The hidden centuries: 12th - 19th century

For a long while, beginning in the late Middle Ages, the Arabs play a less prominent role in the Middle East than has been the case in the early centuries of the caliphate. In the 12th century the defense of Islam against the crusaders is led not by an Arab but by a Kurd, Saladin. The caliphate in Baghdad, long under the effective control of the Seljuk Turks, is brought to a brutal end in the 13th century by the Mongols. The entire region of the Middle East is overrun by the Ottoman Turks in the early 16th century. 

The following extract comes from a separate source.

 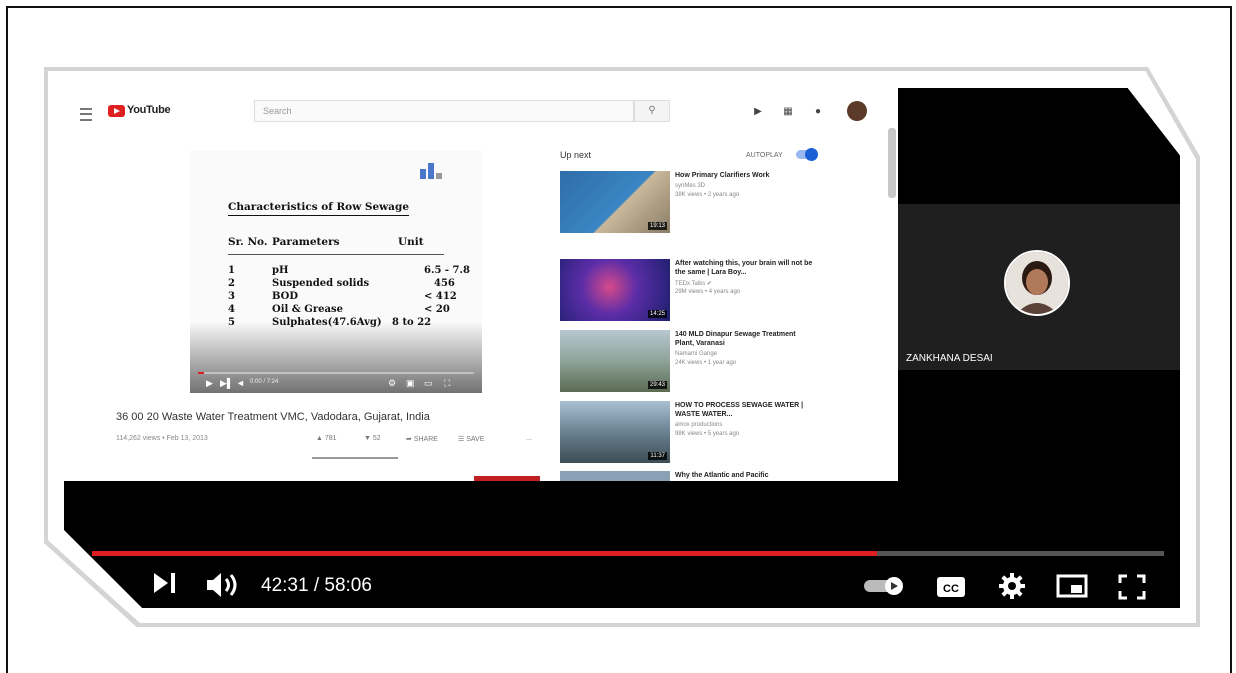 I want to click on recommendation-channel: amox productions, so click(x=699, y=425).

The Arabic language remains central to Islam, because the Qur'an must always be studied in its original divinely inspired form. But the Arabs as a group are excluded from their previously central role in Muslim affairs. A measure of this change can be seen in the contemporary words for Muslims in the languages of outsiders. They are known either as Saracens (the term used by the crusaders, the original meaning of which in uncertain) or as Moors - people from Morocco, reflecting the importance in medieval Europe of the Berber dynasties in Spain. 

Not until the 20th century, with the collapse of the Ottoman Empire, will the Arabs recover the dominant position in the Middle East which was theirs in the first centuries of Islam.